• _Problem requirements_: Copy every entry below without changing anything.

[Word and element locating entries]
•••••
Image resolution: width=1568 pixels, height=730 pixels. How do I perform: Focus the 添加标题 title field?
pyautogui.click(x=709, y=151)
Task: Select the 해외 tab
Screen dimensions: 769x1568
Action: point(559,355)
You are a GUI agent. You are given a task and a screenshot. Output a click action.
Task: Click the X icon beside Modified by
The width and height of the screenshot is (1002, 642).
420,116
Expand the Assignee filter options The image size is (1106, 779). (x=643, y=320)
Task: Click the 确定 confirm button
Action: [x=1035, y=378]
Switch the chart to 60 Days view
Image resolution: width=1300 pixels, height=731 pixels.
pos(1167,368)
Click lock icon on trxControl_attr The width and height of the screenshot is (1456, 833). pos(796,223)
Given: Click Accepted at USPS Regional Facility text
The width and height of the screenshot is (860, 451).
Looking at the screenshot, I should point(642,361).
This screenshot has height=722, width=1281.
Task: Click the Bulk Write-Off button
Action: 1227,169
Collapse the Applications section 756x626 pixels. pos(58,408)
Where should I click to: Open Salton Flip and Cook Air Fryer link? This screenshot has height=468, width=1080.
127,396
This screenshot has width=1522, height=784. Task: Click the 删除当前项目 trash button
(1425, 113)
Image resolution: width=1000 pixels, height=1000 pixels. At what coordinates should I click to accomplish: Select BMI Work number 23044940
•••••
• _Result_:
Image resolution: width=1568 pixels, height=730 pixels. How do I perform: Focus the 添加标题 title field?
pyautogui.click(x=709, y=151)
Task: Select the 해외 tab
Screen dimensions: 769x1568
Action: point(559,355)
You are a GUI agent. You are given a task and a screenshot. Output a click action.
Task: Click the X icon beside Modified by
The width and height of the screenshot is (1002, 642).
420,116
Expand the Assignee filter options The image size is (1106, 779). (x=643, y=320)
Task: Click the 确定 confirm button
Action: [x=1035, y=378]
Switch the chart to 60 Days view
Image resolution: width=1300 pixels, height=731 pixels.
pos(1167,368)
Click lock icon on trxControl_attr The width and height of the screenshot is (1456, 833). pos(796,223)
Given: Click Accepted at USPS Regional Facility text
The width and height of the screenshot is (860, 451).
Looking at the screenshot, I should point(642,361).
This screenshot has height=722, width=1281.
Task: Click the Bulk Write-Off button
Action: 1227,169
Collapse the Applications section 756x626 pixels. pos(58,408)
Where should I click to: Open Salton Flip and Cook Air Fryer link? This screenshot has height=468, width=1080.
127,396
This screenshot has width=1522, height=784. Task: Click the 删除当前项目 trash button
(1425, 113)
Image resolution: width=1000 pixels, height=1000 pixels. At what coordinates should I click to accomplish: Select BMI Work number 23044940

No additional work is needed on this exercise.